Food, Inc., Foreign Policy, and Kansas

Last week my partner and I went to see the documentary Food, Inc., about the industrialized food system and how it's hurting people, the planet, the poor, and the economy itself.
Much of the film was revealing for him, who had seen it a few days earlier at a childhood obesity prevention conference. Hardly any of it was new information for me, having grown up in an agricultural small town in Kansas, with a father who managed an agricultural coop and a mother who worked in a nursing home kitchen. We were not hippie people, but we had a big garden and raised & butchered chickens every year - along with the occasional lambs and pigs, which we drove (in our '54 Chevy pickup) to the slaughterhouse. My mom refused to buy supermarket meats because they just didn't taste good. I was too young to remember the Farm Crisis of the 80s, but financial ruin always hovered on the edge of most people's vision. Talking about the weather wasn't small talk because the economy depended on the weather system that provided good crops or bad. I remember my dad shaking his head over the idea of farm subsidies that paid us per acre NOT to plant. I remember when I realized that good crops didn't necessarily mean good money because more crops flooding the market translated into lower price per bushel. I remember countless times when my mom worried about the overspray from the fields drifting into our garden. We learned to read labels because my dad was allergic to corn - and almost everything had corn syrup in it.
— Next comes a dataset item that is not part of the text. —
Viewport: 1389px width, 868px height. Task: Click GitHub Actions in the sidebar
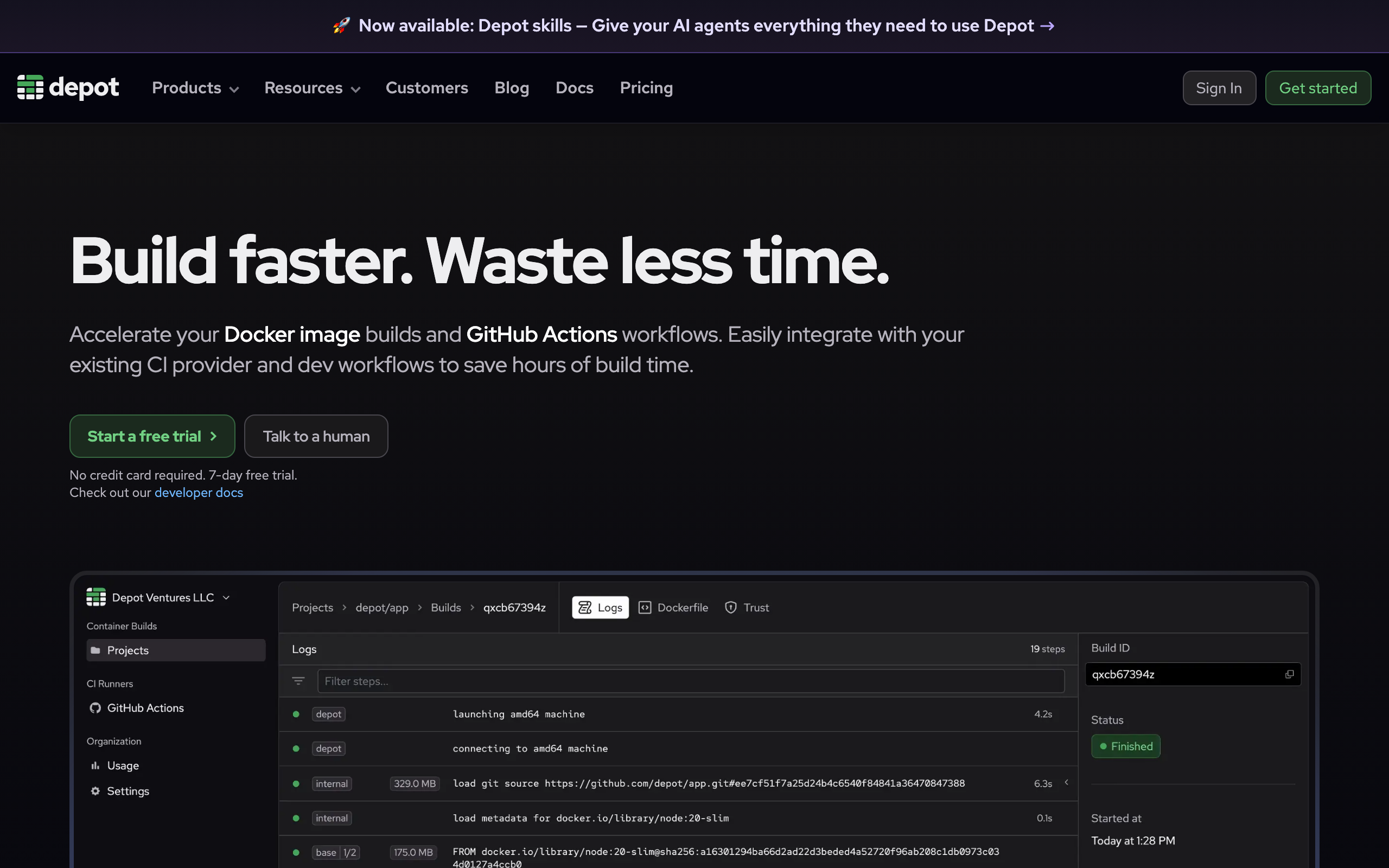tap(145, 708)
Living in California, I hear more and more from my mom about this or that person with cancer. Young people with brain tumors. Mothers with pancreatic cancer. Breast Cancer, ovarian cancer, prostate cancer. When my Grammy died, I angrily asked why no one draws the connection between pesticides and cancer that disfigured her face so her glasses didn't sit right when she was lying there in the casket. No on has an answer because we all depend on those chemicals.
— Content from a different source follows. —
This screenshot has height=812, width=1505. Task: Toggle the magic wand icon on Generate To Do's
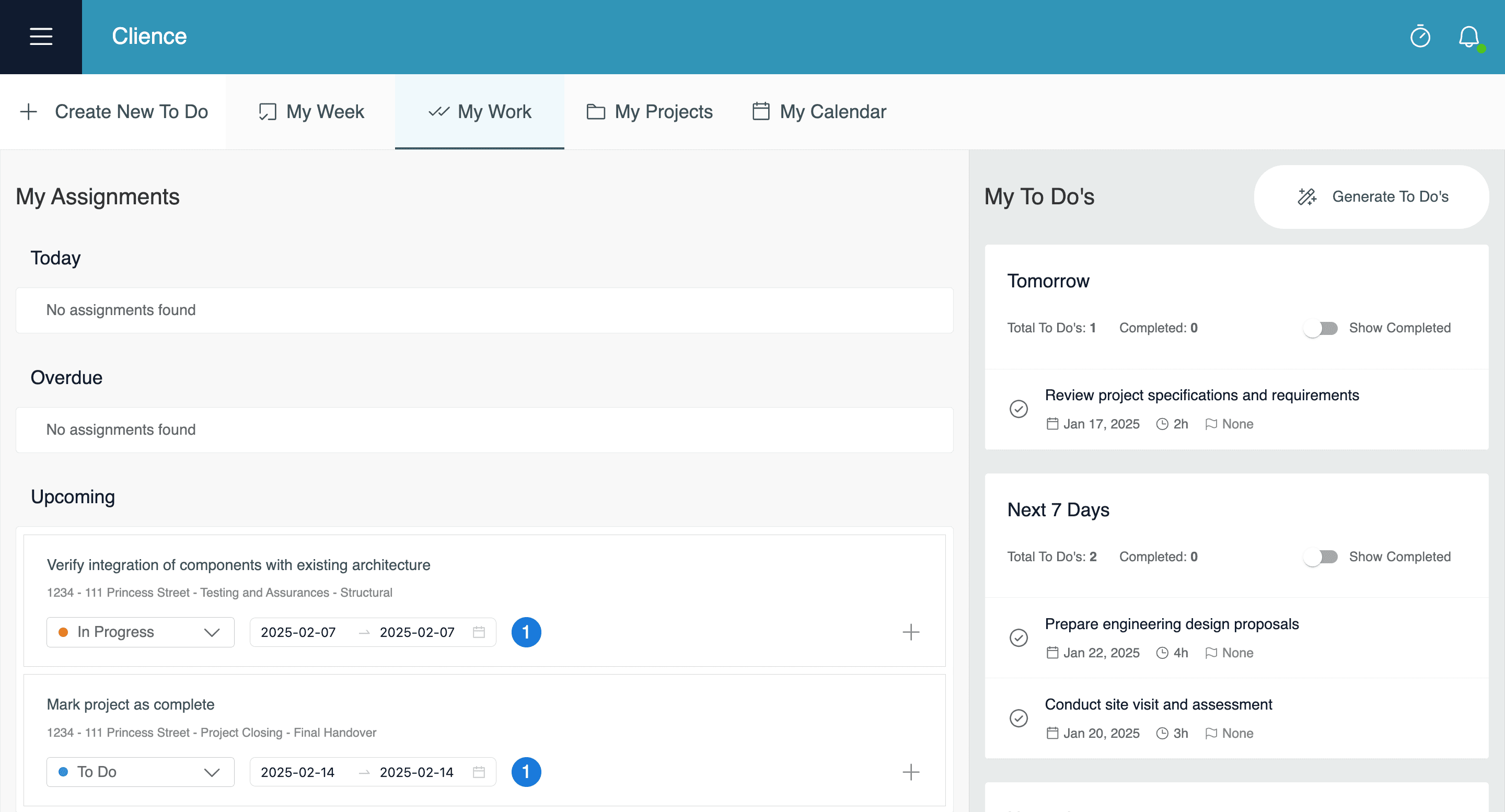tap(1307, 197)
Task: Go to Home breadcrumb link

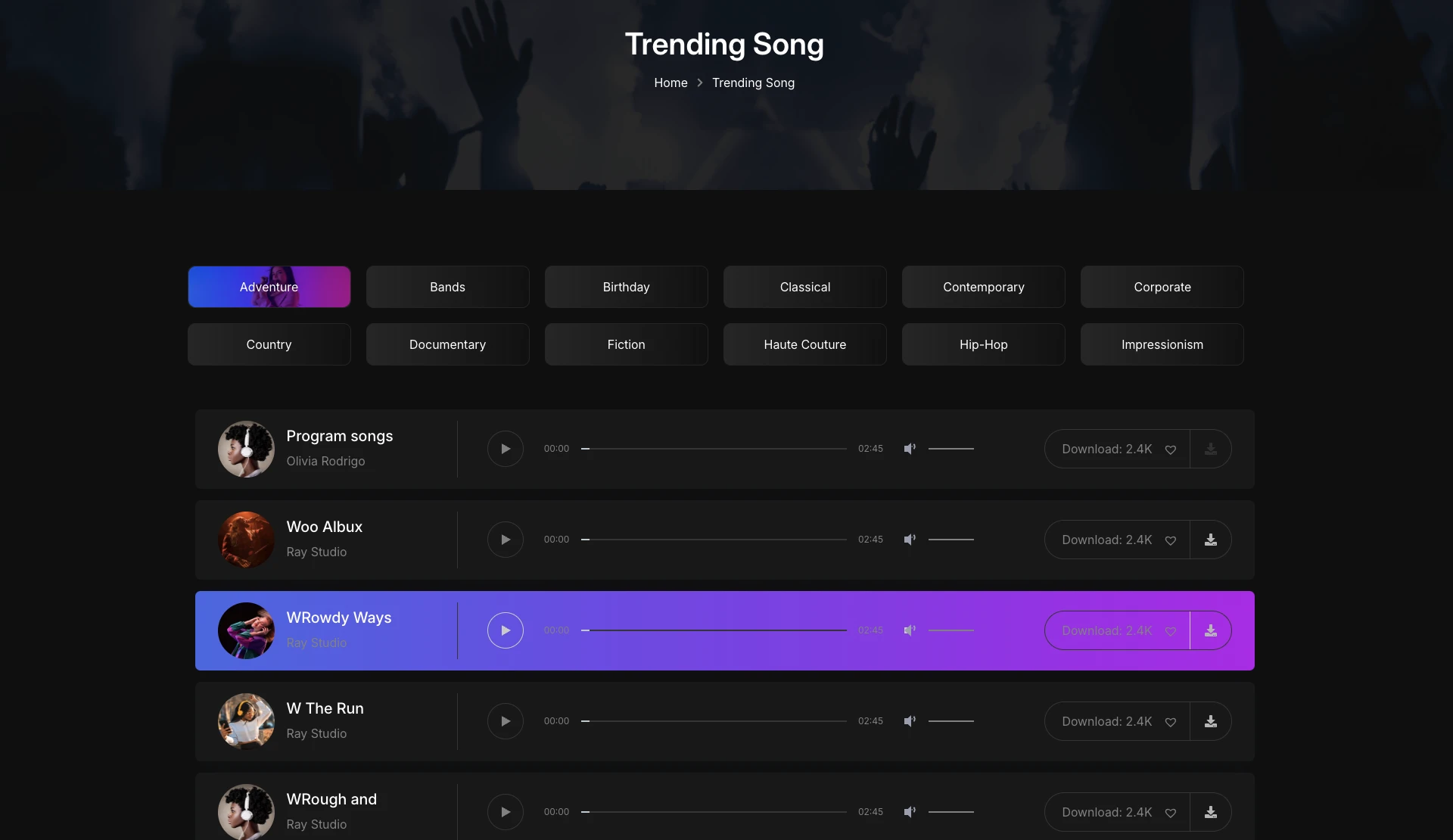Action: pos(670,82)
Frankly, the industrial food system is much worse now than then. Visiting my dad in Iowa, I asked why farmers used genetically modified crops and a pesticide that killed EVERYTHING but the seed containing a certain gene. Didn't that scare them? He drove me past fields of even, perfectly green rows, and then fields that were uneven (signaling less yield when harvesting) and weeds here and there. That's all the argument you need, he said, even in Central and South American countries that outlaw GMOs - because the farmers see neighboring countries with perfect fields, and the illegal market grows.
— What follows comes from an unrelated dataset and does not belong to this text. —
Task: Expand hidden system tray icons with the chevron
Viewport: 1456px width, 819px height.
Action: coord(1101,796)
Growing up, I didn't make the connections between that and foreign policy, or with the e.coli outbreaks at fast food restaurants (where we rarely ate anyway, because it was unhealthy, and not really that tasty compared to home cooking).
I learned more about this in college. I saw the commodities market in the Midwest (and, for example, among coffee farmers in Ethiopia) where equality among producers meant exploitation on the part of the buyers.
I'm also reading a book about the violence of a belief system that sees one's own nation as "God's chosen people" over all others. I read about false capitalism based on large corporations that can leverage their assets to put small ones out of business (remember, the free market depends on equality or small distinctions between companies). I read about structural adjustment programs in industrializing countries, in which aid money is tied to "helpful" economic policies that put the countries further into debt (ie, forcing farmers to grow commodity crops like corn, tobacco, and coffee, instead of food crops that feed the region). In the film, they talked about how farmers in Mexico, encouraged to grow corn for the international market, went out of business because small farmers everywhere tried to sell their corn, ensuring lots of corn for low prices. These farmers then come north to work at industrial food factories, where they are picked off and deported by immigration enforcement. Attention: these farmers are punished, but the corporations that hire them run smoothly, neither threatened by the immigration enforcement officers nor by work stoppage due to worker deportation. Odd.
And by the way: cheap food, usually manufactured with nutrient-low ingredients, adjusts people's palates to salt and fat instead of flavor. There's also a piece about economic markets in low-income areas (West Oakland, for example) where there are plenty of liquor stores and fast food joints - but astonishingly few grocery stores that sell fresh produce. Thus people with less income (often due to economic policies that exploit their labor and pay low wages) get diabetes, obesity, and poor health. Considering that, don't forget the racist dynamics of how that happens.
Anyway, this film is worth seeing - and worth weighing your values around the environment, fair worker policies, and the food system. It's not always possible to live perfectly, but it's always possible to live better and make better choices. In college, one of my best friends Sam and I used to talk about the knee-jerk anti-corporate mentality. He points out that corporations have the money to pay good wages, set labor standards, pay good health benefits, and a host of other really helpful things. The key is not to dismantle them, but to reinforce human values in their actions. I like the cooperative system where small entities can organize to leverage their power and negotiate on a slightly better playing field with multinational buyers. But it's complicated.
I think I've written enough here for today. Check out the movie and learn a little more from places like The People's Grocery in West Oakland.